-- Excerpted data start --

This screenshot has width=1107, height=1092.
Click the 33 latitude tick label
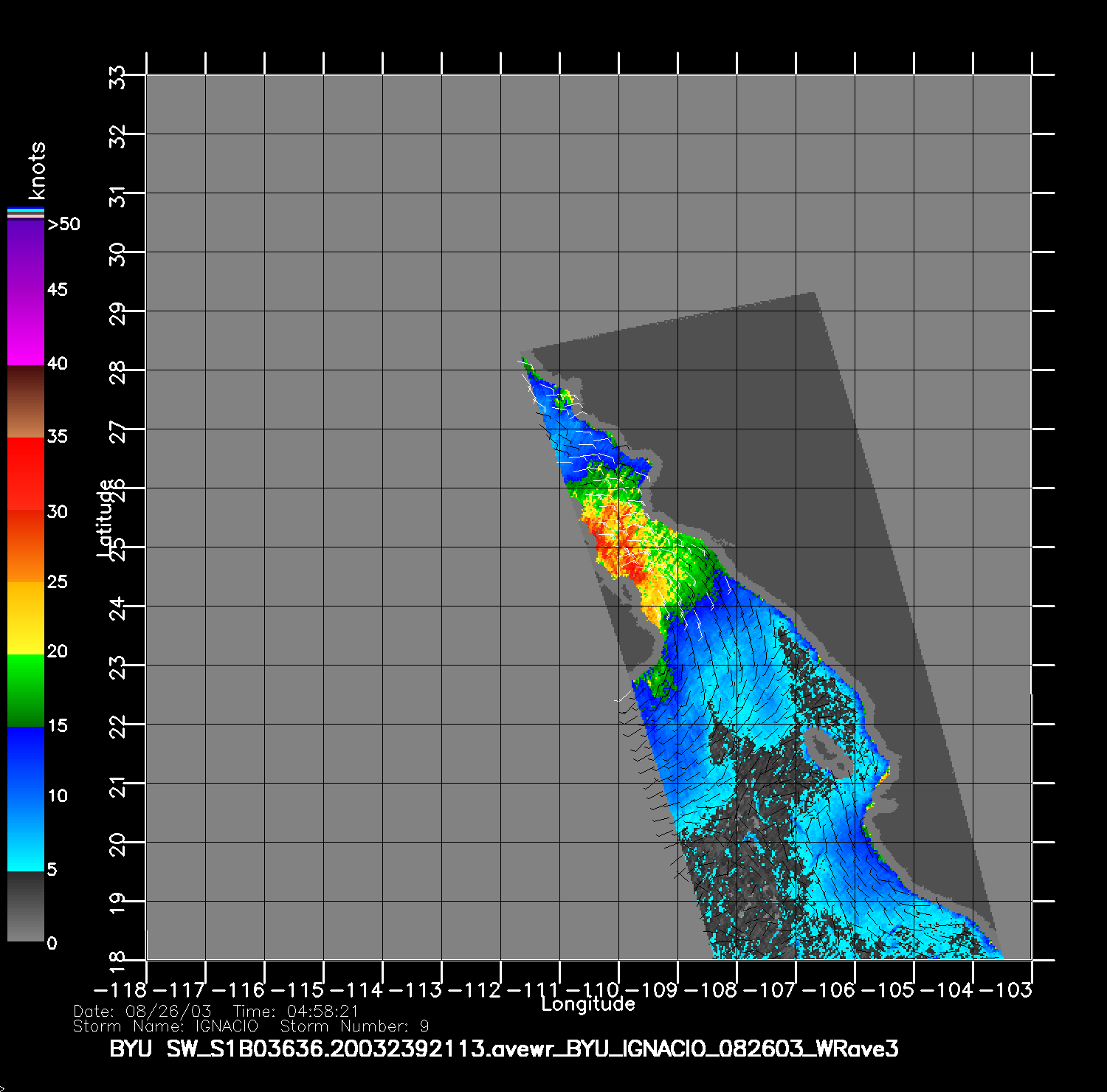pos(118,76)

-- Excerpted data end --
-- Excerpted data start --

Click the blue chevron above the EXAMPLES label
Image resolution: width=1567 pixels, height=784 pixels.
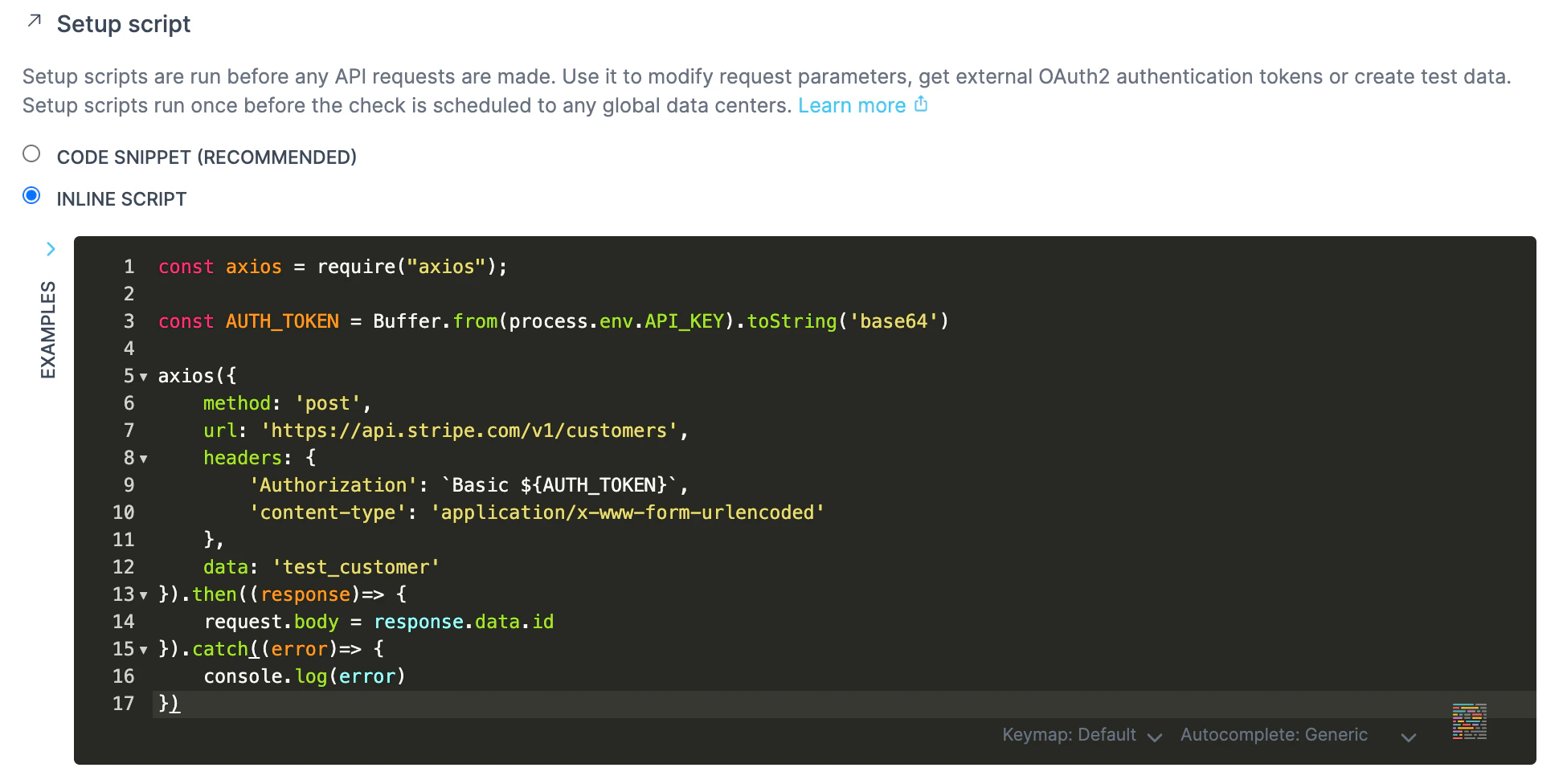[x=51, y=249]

-- Excerpted data end --
-- Excerpted data start --

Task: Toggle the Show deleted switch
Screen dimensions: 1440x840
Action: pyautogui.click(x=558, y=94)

-- Excerpted data end --

Copy the lines word for word, starting at the line containing "This screenshot has width=1107, height=1092." and ending at the line containing "pos(118,76)", with both of those lines included. Leave the pictures out of your copy.

* **Answer to the exercise**:
This screenshot has width=1107, height=1092.
Click the 33 latitude tick label
pos(118,76)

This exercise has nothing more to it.